What I don’t love about the Sydney Review of Books is that recently it published a critique of Gregory Day’s latest novel, Archipelago of Souls, that while intelligent and scholarly was, finally, a tad bloodless. The book I read skillfully navigates the relationship between psychic and geographic terrains, its tricky and painful nooks and crannies, its spiritual cul-de-sacs.

To suggest as Weaver does that Day has in some way rendered the central female character without agency or voice is to miss the point of the narrative. Both characters, Wes and Leonie, share a motherless and inarticulate grief that is gradually and carefully released and given shape and place in their eventual coming together. There is nothing clichéd about this union, nothing stereotypical about these characters.

Indeed, this is a fleshy book, a sensual and sexy book – its language true and its characters deftly and movingly observed. It explores a lot of questions.
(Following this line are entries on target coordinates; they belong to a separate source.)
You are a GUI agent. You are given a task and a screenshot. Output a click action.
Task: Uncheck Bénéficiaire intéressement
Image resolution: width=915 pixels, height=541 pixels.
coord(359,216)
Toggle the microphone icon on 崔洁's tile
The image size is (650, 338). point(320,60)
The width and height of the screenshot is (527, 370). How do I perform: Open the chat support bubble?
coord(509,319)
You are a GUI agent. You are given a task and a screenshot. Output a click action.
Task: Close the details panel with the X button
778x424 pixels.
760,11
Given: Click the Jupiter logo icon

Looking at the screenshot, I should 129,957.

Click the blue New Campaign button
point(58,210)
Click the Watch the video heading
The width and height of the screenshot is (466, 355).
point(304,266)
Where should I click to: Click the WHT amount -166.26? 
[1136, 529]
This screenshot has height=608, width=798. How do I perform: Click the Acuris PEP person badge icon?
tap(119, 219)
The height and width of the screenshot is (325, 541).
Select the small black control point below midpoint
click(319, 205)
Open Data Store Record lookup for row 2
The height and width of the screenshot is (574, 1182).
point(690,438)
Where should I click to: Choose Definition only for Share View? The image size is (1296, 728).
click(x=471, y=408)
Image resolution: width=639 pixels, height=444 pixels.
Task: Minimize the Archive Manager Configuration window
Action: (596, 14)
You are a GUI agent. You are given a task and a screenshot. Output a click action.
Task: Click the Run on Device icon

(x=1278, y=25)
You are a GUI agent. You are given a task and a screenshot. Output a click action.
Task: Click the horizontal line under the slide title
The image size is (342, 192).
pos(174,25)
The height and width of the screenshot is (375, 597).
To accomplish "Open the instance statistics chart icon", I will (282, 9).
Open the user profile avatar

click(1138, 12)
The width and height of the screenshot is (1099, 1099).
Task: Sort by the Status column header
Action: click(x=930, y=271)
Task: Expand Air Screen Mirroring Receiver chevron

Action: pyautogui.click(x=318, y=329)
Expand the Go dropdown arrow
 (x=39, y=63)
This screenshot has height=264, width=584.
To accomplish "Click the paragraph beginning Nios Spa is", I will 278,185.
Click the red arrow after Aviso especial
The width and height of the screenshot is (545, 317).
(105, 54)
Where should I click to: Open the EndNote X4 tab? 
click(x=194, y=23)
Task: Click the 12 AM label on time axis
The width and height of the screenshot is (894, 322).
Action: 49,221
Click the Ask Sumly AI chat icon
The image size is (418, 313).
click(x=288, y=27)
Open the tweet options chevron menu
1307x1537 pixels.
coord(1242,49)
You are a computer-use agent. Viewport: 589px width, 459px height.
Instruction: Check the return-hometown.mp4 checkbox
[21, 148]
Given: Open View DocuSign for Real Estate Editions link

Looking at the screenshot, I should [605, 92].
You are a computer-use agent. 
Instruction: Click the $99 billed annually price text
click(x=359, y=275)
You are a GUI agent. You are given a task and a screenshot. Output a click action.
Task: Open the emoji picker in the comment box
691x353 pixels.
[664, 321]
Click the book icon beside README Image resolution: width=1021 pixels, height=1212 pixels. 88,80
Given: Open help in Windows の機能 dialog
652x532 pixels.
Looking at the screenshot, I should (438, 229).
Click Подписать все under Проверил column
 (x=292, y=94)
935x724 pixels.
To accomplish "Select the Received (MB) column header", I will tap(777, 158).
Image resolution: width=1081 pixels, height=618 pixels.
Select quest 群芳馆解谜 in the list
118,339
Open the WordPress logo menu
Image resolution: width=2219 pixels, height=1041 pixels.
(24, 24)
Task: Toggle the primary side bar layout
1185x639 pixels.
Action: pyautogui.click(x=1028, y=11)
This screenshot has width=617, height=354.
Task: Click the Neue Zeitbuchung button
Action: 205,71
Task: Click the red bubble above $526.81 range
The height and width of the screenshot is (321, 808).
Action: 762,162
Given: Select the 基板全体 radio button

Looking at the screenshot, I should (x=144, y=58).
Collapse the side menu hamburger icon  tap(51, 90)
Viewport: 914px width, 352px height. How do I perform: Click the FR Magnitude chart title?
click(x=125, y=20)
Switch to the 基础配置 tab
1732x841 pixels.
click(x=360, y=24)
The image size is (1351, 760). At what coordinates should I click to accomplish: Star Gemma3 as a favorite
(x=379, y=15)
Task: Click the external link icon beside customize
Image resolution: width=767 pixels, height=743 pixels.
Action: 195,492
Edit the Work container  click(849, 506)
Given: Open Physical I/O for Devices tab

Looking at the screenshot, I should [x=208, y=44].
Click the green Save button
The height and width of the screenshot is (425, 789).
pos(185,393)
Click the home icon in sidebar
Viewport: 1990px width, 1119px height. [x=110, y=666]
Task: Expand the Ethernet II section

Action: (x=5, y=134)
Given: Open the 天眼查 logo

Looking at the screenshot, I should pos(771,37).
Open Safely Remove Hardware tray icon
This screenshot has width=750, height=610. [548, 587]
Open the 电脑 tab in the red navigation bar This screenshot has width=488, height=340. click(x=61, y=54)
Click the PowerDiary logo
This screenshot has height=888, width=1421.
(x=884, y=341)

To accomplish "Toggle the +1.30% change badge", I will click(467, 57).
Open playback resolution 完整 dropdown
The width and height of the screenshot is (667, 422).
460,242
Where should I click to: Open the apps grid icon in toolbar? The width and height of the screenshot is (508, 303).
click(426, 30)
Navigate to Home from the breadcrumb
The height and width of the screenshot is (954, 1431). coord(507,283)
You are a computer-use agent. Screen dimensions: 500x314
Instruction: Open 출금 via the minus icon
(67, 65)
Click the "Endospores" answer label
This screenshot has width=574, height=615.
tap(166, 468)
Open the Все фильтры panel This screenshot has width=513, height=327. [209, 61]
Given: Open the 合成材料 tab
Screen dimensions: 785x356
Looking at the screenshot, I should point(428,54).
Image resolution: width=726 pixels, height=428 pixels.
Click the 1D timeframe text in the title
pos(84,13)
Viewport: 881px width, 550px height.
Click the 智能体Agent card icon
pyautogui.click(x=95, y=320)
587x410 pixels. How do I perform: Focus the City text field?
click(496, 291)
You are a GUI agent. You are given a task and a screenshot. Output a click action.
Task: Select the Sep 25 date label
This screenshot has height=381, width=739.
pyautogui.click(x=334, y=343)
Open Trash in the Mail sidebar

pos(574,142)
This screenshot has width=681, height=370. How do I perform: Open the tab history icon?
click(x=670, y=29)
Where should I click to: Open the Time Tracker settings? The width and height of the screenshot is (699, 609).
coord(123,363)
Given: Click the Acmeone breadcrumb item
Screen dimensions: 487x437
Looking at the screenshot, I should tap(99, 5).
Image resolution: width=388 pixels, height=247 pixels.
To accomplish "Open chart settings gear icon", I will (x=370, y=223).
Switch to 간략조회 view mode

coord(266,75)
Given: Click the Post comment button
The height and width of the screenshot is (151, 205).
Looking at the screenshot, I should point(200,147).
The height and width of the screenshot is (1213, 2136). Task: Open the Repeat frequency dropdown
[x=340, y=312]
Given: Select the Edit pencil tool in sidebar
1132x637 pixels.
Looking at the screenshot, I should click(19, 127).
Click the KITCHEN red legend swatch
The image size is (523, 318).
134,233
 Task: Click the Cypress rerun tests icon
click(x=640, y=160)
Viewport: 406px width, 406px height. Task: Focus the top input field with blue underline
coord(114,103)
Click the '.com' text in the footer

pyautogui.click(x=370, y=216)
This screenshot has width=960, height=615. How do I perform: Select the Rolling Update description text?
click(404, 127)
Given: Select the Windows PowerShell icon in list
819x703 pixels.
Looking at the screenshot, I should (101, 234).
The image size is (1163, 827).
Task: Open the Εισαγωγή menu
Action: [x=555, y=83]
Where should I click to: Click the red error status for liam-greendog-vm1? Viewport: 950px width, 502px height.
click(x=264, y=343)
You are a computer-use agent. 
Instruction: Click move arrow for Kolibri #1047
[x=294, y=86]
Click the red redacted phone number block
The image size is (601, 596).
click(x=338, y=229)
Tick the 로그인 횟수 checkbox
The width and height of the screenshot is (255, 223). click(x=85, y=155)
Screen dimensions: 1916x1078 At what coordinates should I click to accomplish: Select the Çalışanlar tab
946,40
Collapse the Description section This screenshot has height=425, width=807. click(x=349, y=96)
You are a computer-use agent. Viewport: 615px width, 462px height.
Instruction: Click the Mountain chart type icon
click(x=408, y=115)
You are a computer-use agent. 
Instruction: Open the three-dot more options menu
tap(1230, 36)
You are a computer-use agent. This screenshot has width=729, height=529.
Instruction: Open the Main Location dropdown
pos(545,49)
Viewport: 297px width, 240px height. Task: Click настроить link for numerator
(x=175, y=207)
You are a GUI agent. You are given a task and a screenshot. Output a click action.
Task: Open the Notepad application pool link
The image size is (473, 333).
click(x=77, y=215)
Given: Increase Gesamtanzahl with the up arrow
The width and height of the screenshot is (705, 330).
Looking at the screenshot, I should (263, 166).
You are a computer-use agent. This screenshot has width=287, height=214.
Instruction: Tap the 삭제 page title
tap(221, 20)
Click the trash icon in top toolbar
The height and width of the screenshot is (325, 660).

What does the body reveal to us when trauma means we can no longer speak? How is it possible to love, feel safe, be redeemed when we are ashamed, abandoned, motherless? What is this thing called a modern cultural identity informed by the ancient mythologies of Crete. And what of our scurrilous and partially erased ancient mythologies right here in Australia? What happens when a young Australian soldier is left behind on a foreign island in the middle of the Mediterranean and is forced to face his own ghosts and those of Homer and Zeus?

This is a great story told with great sentences wrought with a poet’s attention to the filigree of language and texture and a story-teller’s awareness of drama, conflict and catharsis.

And please SRB, you have too much space to default to cheap shorthand. The author’s suggestion that Day’s book is ‘the literary equivalent to the slow food movement’ is the stuff of fast-turn-around journalism.